“Hear Larson’s bought the K T brand. Anything to it?” asked Dud.

“Paid seven thousand down, time on the balance,” Mike said. “How you lads makin’ it on Elk?”

“Fine. We got the best preëmptions on the river. Plenty of good grass, wood an’ water handy, a first-class summer range. It’s an A1 layout, looks like.”

“At the end of nowhere, I reckon,” Mike grinned.

“The best steers are on the edge of the herd,” Dud retorted cheerfully. “It’s that way with ranches too. A fellow couldn’t raise much of a herd in Denver, could he?”

A sound like the explosion of a distant firecracker reached them. It was followed by a second.

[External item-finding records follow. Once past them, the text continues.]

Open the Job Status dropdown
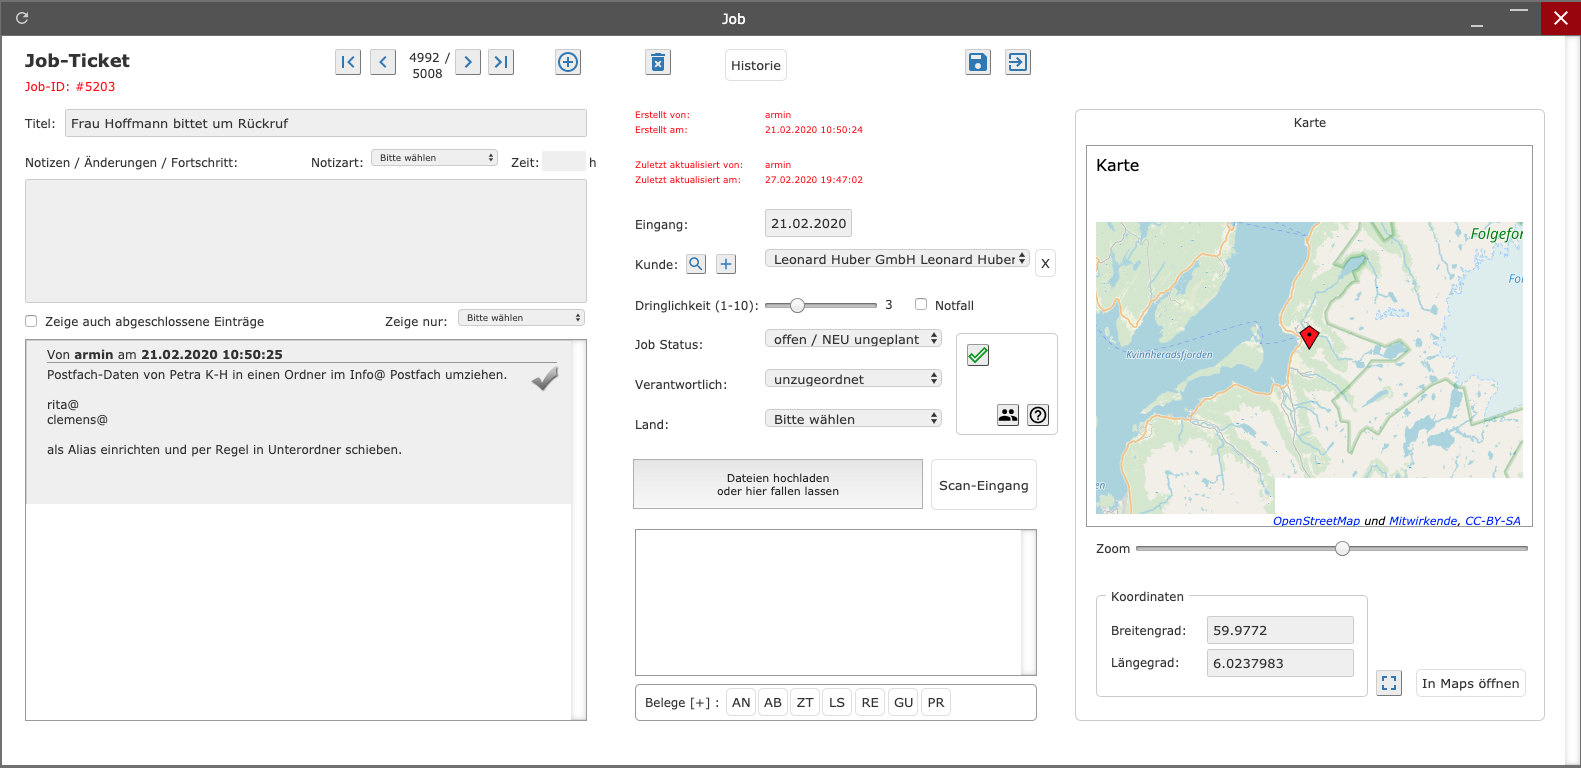This screenshot has width=1581, height=768. click(853, 339)
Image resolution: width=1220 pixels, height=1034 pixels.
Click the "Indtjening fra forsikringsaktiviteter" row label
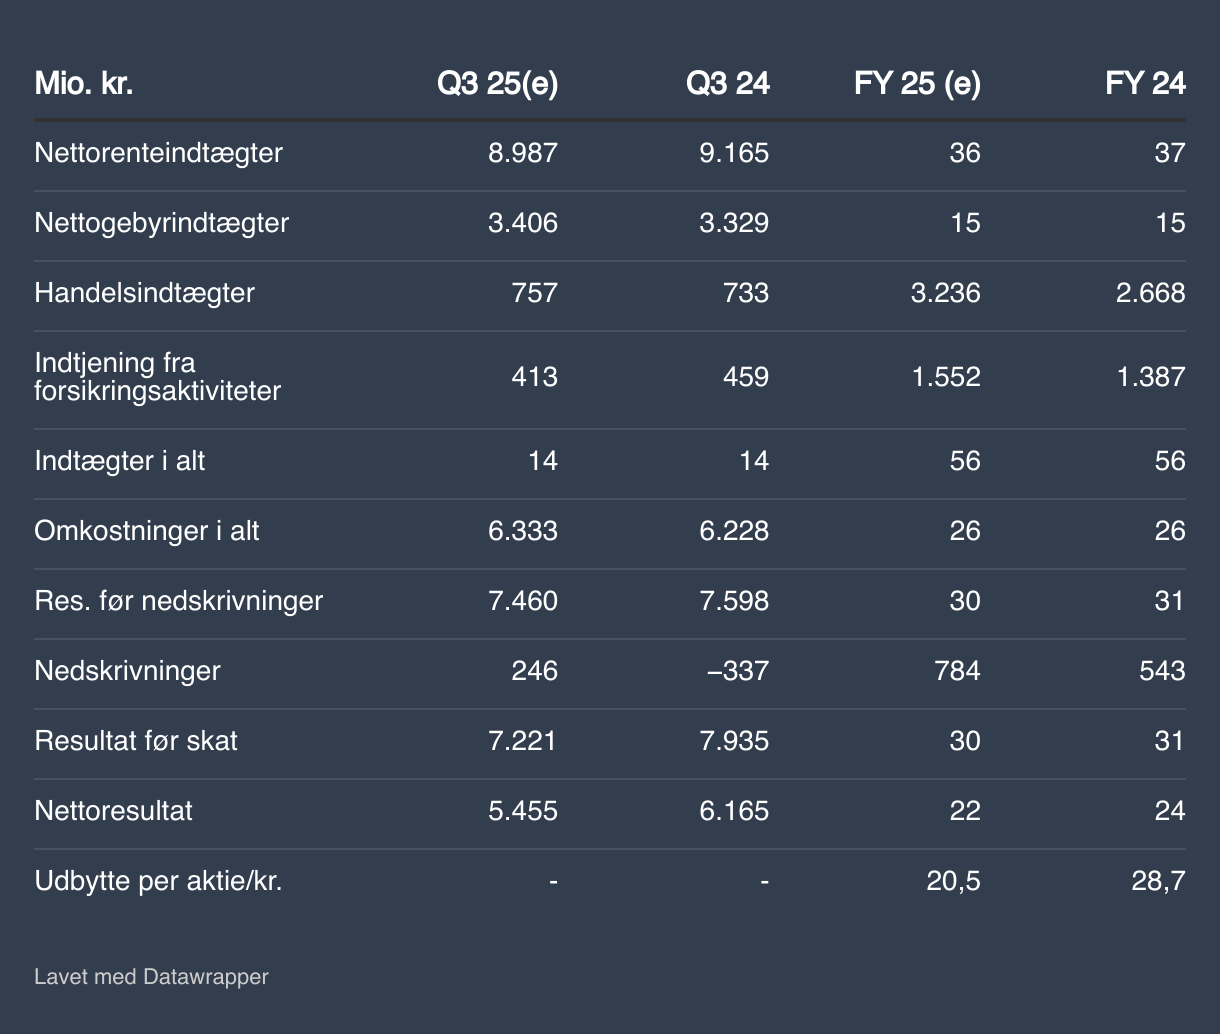pos(157,376)
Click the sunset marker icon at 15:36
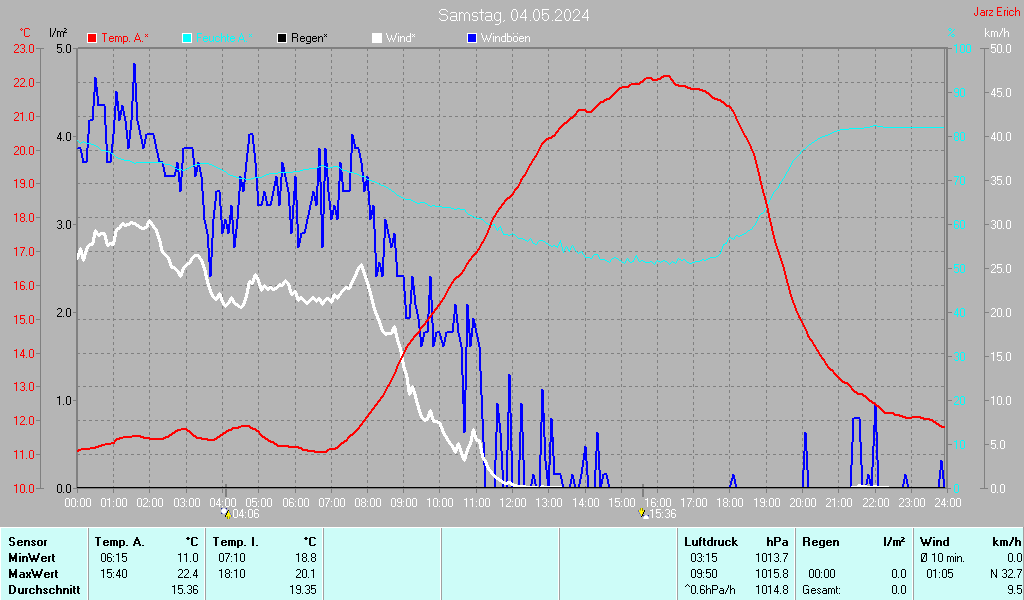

It is strange what a difference there is between the report of one shot and another. A riotous cowpuncher bangs away into the air to stress the fact that he is a live one on the howl. Nobody pays the least attention. A bullet flies from a revolver barrel winged with death. Men at the roulette wheel straighten up to listen. The poker game is automatically suspended, a hand half dealt. By some kind of telepathy the players know that explosion carries deadly menace.

So now the conversation died. No other sound came, but the two cattlemen and the bartender were keyed to tense alertness. They had sloughed instantly the easy indolence of casual talk.

There came the slap of running footsteps on the sidewalk. A voice called in excitement, “They’ve killed Ferril.”

The eyes of the Elk Creek ranchers met. They knew now what was taking place. Ferril was cashier of the Bear Cat bank.